Jaguar Land Rover (JLR) has stated it will invest £15bn, over the next 5 years, in order to upgrade its factories, to help ramp up EV production. JLR’s Merseyside plant will, from now on, focus on EV production, whilst the Wolverhampton factory will focus on producing electric motors and associated parts. JLR has not outlined a detailed strategy or breakdown, on how the £15bn will be spent.

JATO Dynamics has released Q1 data for Europe, which showed that BEVs accounted for 13.4% of new car sales.

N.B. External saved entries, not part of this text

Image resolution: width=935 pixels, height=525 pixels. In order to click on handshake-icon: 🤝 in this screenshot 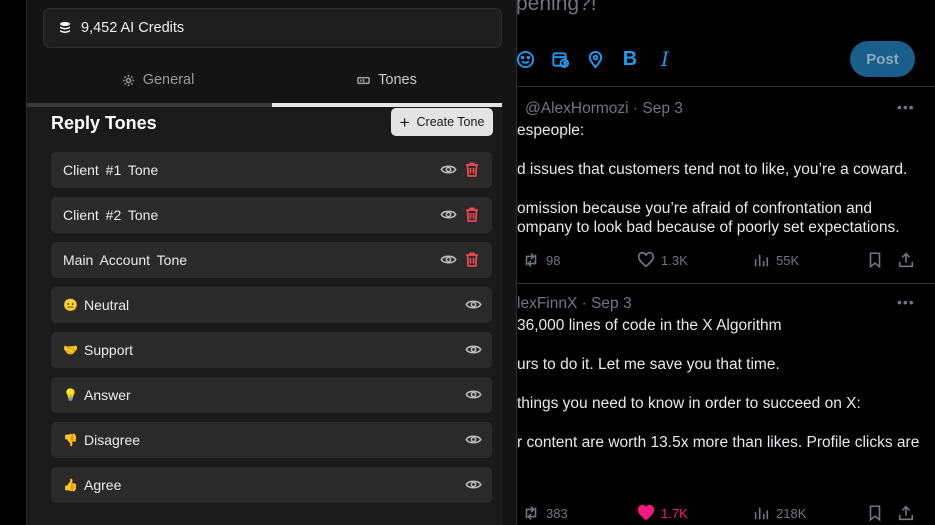, I will do `click(70, 350)`.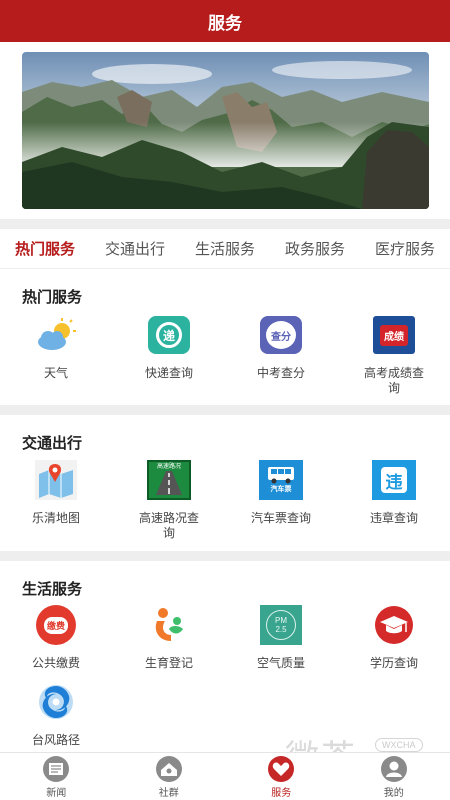  What do you see at coordinates (52, 444) in the screenshot?
I see `section-title-traffic: 交通出行` at bounding box center [52, 444].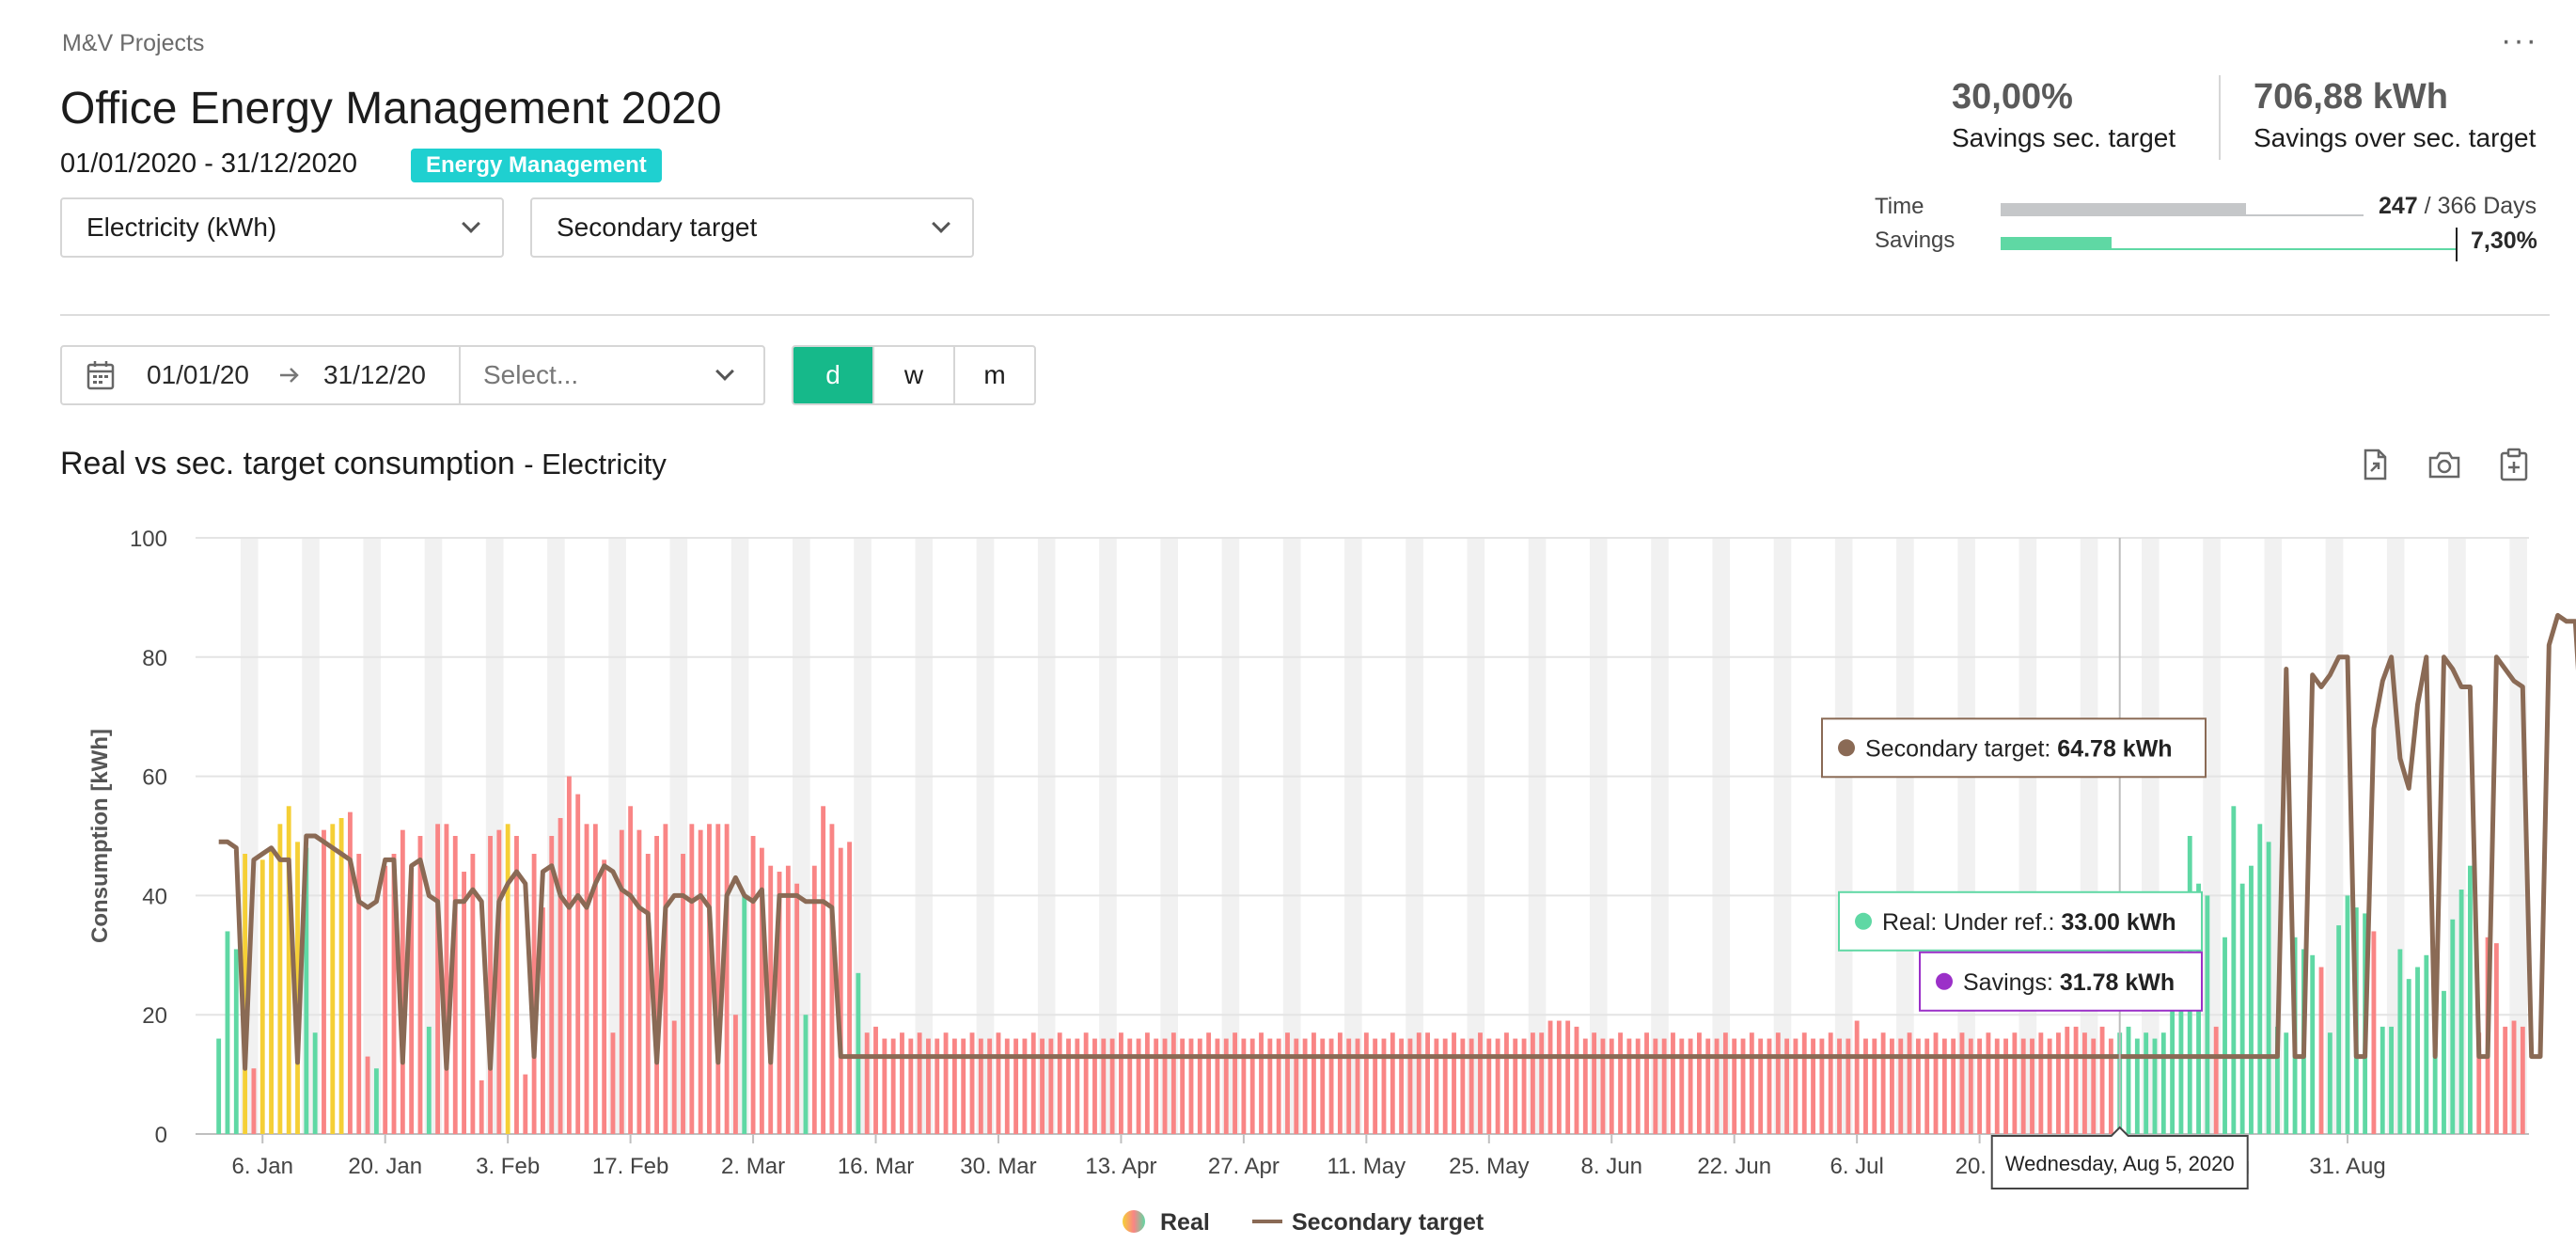  Describe the element at coordinates (385, 375) in the screenshot. I see `date-to-input: 31/12/20` at that location.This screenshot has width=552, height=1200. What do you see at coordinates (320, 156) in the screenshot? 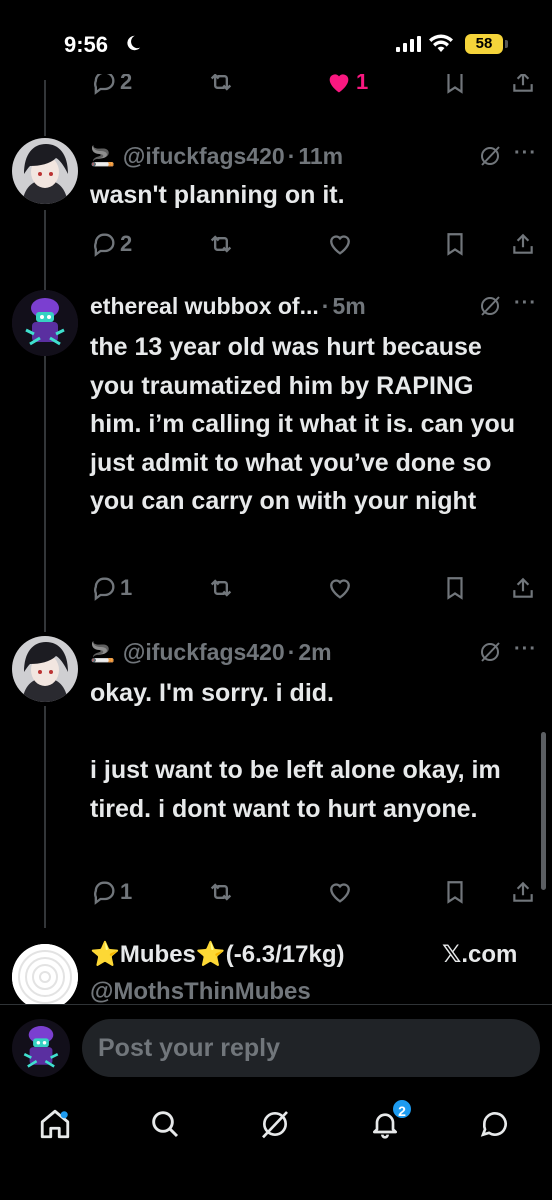
I see `timestamp: 11m` at bounding box center [320, 156].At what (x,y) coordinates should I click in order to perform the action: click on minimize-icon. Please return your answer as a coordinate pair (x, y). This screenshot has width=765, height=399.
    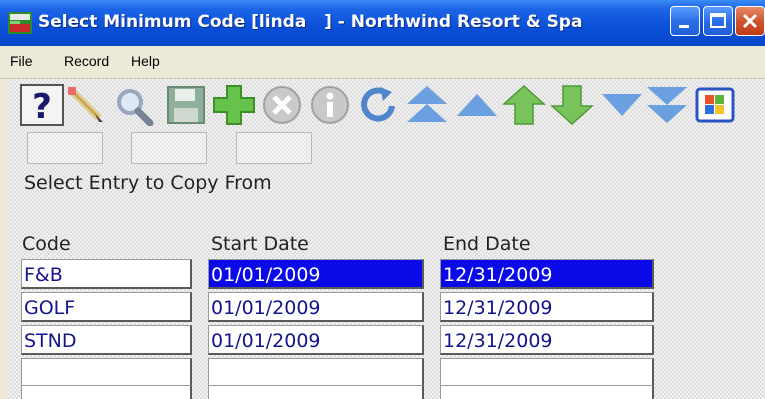
    Looking at the image, I should click on (684, 26).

The top 5 selling EVs in Europe were: 1) Tesla Y, 2) Tesla 3, 3) Volkswagen ID.3, 4) Volkswagen ID.4 and 5) Dacia Spring.

Deals

Oyika, a Singapore-based EV battery charging company, has raised $10.8m in a series B round, led by Banpu Next. This raise pushed the company’s valuation to $62.7m. Banpu Next is a subsidiary of Thai energy solutions firm Banpu Infinergy and Yinson Venture Capital also invested. The capital raised will help accelerate expansion and onboard more clients.

Kate, a French-based (electric-) alternative microcar company, has raised $7.6m in funding from a consortium of business angels. The company aims to develop its alternative cars, however, to what extent they will be electrified, is unclear. Kate’s next car, billed as K1, has an ambitious goal of unveiling it in Q3 23.